Promised in marriage, courting in Colonial NSW

Free men and women who courted were considered to be ‘promised in marriage’. Expectations were set as to how the forthcoming marriage would advantage both parties socially and economically. When a promise of marriage was broken—or breached—the offending party could be pursued through the civil courts for the value of ‘lost expectations’.

The first ‘breach of promise’

Sarah Cox & John Payne

The first ‘breach of promise’ case in NSW to come before a jury was brought by Sarah Cox against Captain John Payne in May 1825. He had received permission from Sarah’s parents—two former convicts—to first court the young woman in 1822 when she was aged 16 and he, 34 years of age.

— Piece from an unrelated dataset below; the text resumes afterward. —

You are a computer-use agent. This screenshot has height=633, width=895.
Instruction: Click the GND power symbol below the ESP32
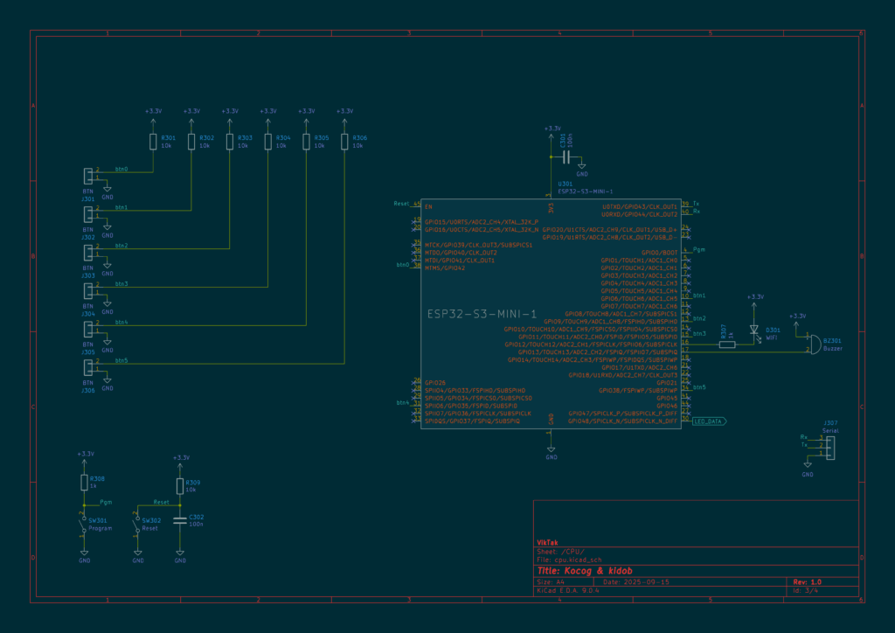pyautogui.click(x=551, y=452)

A mariner, Payne was often away. He also liked a drink and had a habit of turning his affections towards other women. Eventually, he would reaffirm his love for Sarah who, after chastising him, would accept him back. During their period of promise, Payne unexpectedly married a wealthy widow. By then, Sarah was 19 years old, and she sought recompense through the courts for Payne’s actions.

Sarah pursued action against Payne for ‘trespass’ on a promise of marriage and sought £1,000 in damages. Payne dismissed Sarah’s complaint, arguing that he had not made a promise of marriage.

However, a letter Payne earlier wrote to Sarah suggested otherwise.

It is my sincere intention to make you a companion of my future life.

Payne’s defence countered that Sarah could not have believed a promise was in place, as another man, David Souter, had declared his affections towards her. Furthermore, Souter’s advances to Sarah had been made on the grounds that her ‘former attachment was completely broken off with a certain individual in Sydney’. The court found in Sarah’s favour and awarded her £100, one-tenth of what she had originally sought.

I intend enforcing you to keep your promise … I consider your conduct towards me, much beneath my notice. Sarah Cox, Letter to John Payne, no. 6, n.d.,
NSW State Archives, NRS 13471 [9/5198] Cox v Payne 1825

Sarah was represented in her action against Payne by William Charles Wentworth, a champion for the emancipists and later Member of the NSW Legislative Council. As they pursued Payne through the courts, Sarah and Wentworth conceived a child. The couple went on to have two children, then another eight after they married in 1829. It was thought that Sarah’s convict parentage, her cohabiting with Wentworth, and the birth of their first two children outside marriage later impeded her acceptance into ‘respectable’ society.